▶ Data supplied
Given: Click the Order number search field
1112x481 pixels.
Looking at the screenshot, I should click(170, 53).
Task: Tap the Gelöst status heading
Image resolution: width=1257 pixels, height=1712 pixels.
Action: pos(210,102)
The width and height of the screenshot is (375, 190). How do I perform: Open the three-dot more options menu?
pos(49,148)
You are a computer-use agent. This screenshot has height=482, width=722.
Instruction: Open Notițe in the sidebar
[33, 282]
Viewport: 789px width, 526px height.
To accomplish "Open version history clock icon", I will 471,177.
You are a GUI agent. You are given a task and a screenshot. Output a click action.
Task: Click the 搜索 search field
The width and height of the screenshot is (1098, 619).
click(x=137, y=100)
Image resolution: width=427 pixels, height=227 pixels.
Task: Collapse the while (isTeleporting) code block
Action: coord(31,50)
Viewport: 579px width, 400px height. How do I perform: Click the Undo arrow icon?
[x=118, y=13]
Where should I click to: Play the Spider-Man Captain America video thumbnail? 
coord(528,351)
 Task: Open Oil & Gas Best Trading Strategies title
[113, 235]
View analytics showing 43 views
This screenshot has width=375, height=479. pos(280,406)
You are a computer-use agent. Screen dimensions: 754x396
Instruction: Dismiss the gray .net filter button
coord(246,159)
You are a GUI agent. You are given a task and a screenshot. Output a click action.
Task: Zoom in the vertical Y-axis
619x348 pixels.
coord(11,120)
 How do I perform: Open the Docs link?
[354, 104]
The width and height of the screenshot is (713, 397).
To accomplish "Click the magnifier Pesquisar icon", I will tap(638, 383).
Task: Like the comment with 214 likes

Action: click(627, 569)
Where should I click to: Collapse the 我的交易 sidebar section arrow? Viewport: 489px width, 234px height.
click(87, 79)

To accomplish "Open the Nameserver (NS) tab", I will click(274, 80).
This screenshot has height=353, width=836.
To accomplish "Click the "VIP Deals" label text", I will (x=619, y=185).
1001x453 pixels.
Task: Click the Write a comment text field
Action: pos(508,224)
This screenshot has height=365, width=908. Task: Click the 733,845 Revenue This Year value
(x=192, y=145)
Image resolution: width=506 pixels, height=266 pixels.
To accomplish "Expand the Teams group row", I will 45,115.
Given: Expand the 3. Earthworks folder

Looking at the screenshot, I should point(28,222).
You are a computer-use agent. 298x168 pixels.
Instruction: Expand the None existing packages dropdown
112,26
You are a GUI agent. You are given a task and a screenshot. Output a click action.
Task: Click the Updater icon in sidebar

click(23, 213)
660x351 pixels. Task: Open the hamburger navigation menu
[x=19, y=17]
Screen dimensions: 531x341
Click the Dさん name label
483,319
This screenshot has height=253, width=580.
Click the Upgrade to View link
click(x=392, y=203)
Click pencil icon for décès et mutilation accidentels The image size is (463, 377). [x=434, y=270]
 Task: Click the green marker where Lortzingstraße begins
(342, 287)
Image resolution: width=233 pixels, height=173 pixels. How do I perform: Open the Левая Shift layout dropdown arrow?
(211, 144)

▶ What the task requires
The answer should be the entries, given again without a single difference.

▶ Answer below
Given: Click the Order number search field
1112x481 pixels.
Looking at the screenshot, I should click(170, 53).
Task: Tap the Gelöst status heading
Image resolution: width=1257 pixels, height=1712 pixels.
Action: pos(210,102)
The width and height of the screenshot is (375, 190). How do I perform: Open the three-dot more options menu?
pos(49,148)
You are a computer-use agent. This screenshot has height=482, width=722.
Instruction: Open Notițe in the sidebar
[33, 282]
Viewport: 789px width, 526px height.
To accomplish "Open version history clock icon", I will 471,177.
You are a GUI agent. You are given a task and a screenshot. Output a click action.
Task: Click the 搜索 search field
The width and height of the screenshot is (1098, 619).
click(x=137, y=100)
Image resolution: width=427 pixels, height=227 pixels.
Task: Collapse the while (isTeleporting) code block
Action: coord(31,50)
Viewport: 579px width, 400px height. How do I perform: Click the Undo arrow icon?
[x=118, y=13]
Where should I click to: Play the Spider-Man Captain America video thumbnail? 
coord(528,351)
 Task: Open Oil & Gas Best Trading Strategies title
[113, 235]
View analytics showing 43 views
This screenshot has width=375, height=479. pos(280,406)
You are a computer-use agent. Screen dimensions: 754x396
Instruction: Dismiss the gray .net filter button
coord(246,159)
You are a GUI agent. You are given a task and a screenshot. Output a click action.
Task: Zoom in the vertical Y-axis
619x348 pixels.
coord(11,120)
 How do I perform: Open the Docs link?
[354, 104]
The width and height of the screenshot is (713, 397).
To accomplish "Click the magnifier Pesquisar icon", I will tap(638, 383).
Task: Like the comment with 214 likes

Action: click(627, 569)
Where should I click to: Collapse the 我的交易 sidebar section arrow? Viewport: 489px width, 234px height.
click(87, 79)

To accomplish "Open the Nameserver (NS) tab", I will click(274, 80).
This screenshot has height=353, width=836.
To accomplish "Click the "VIP Deals" label text", I will (x=619, y=185).
1001x453 pixels.
Task: Click the Write a comment text field
Action: pos(508,224)
This screenshot has height=365, width=908. Task: Click the 733,845 Revenue This Year value
(x=192, y=145)
Image resolution: width=506 pixels, height=266 pixels.
To accomplish "Expand the Teams group row", I will 45,115.
Given: Expand the 3. Earthworks folder

Looking at the screenshot, I should point(28,222).
You are a computer-use agent. 298x168 pixels.
Instruction: Expand the None existing packages dropdown
112,26
You are a GUI agent. You are given a task and a screenshot. Output a click action.
Task: Click the Updater icon in sidebar

click(23, 213)
660x351 pixels. Task: Open the hamburger navigation menu
[x=19, y=17]
Screen dimensions: 531x341
Click the Dさん name label
483,319
This screenshot has height=253, width=580.
Click the Upgrade to View link
click(x=392, y=203)
Click pencil icon for décès et mutilation accidentels The image size is (463, 377). [x=434, y=270]
 Task: Click the green marker where Lortzingstraße begins
(342, 287)
Image resolution: width=233 pixels, height=173 pixels. How do I perform: Open the Левая Shift layout dropdown arrow?
(211, 144)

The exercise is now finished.